Zamanın Tozu/ The Dust Of Time

Willem Dafoe, Bruno Ganz, Michel Piccoli, Irène Jacob, Christiane Paul’un yer aldığı film, zaman, mekan, tarih ve aşk üzerine geniş bir ufuk sunuyor. Yunan kökenli Amerikalı yönetmen A. bilinmeyen bir sebepten dolayı yarıda bıraktığı filminin çekimini tamamlamak üzere Roma’daki stüdyosuna geri döner. Film, A.’nın annesinin hayat boyu sevdiği ve onu seven iki adamla yaşadığı büyük aşkları anlatmaktadır.

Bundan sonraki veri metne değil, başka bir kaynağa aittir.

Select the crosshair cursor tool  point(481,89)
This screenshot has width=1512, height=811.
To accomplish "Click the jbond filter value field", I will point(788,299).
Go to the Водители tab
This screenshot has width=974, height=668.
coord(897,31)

Karakterler birbirlerini bir bulup bir yitirir; zaman ile mekân içinde, yirminci yüzyılın ikinci yarısının önemli olaylarını kat eden bir yolculukta Sibirya, Kuzey Kazakistan, İtalya, Almanya ve Amerika'dabirbirlerini ararlar. Stalin’in ölümü, Watergate Skandalı ve Vietnam Savaşı’ndan Berlin Duvarı’nın yıkılmasına, yeni çağa ve daha iyi bir dünya hayalinin yüzyıl sonunda çökertilişinin travmasına uzanır. Kızıl Gölge/red Shadow

Roberto Herlitzka, Ennio Fantastichini, Valentina Carnelutti, Arnoldo Foà, Lucia Poli’nin yer aldığı filmde. dünyaca ünlü bir entelektüel “Dünyayı Değiştirin” isimli bir grubun toplantısı için, Roma’ya, terk edilmiş bir sinema salonuna davet edilir. Orada gördüklerinden, enerji dolu bu çabadan çok etkilenir. Sokak televizyonuna şans eseri yansıyan bir röportaj sayesinde devrimci bir hareketin nüveleri atılır. Buradaki hareketin kültürel ve sosyal bir devrim yaratabileceğini düşüncesi doğar. Bu fikir medyanın da çok ilgisini çeker ve uluslararası bir gündem yaratır. Pek çok kişinin ilgi odağı olan bu oluşum zamanla bozulur. Entelektüeli heyecanlandıran bu coşku, kısa zamanda solun değişik kesimleri arasında yaşanan anlaşmazlıklar ve uzun tartışmalarla etkisini yitirir.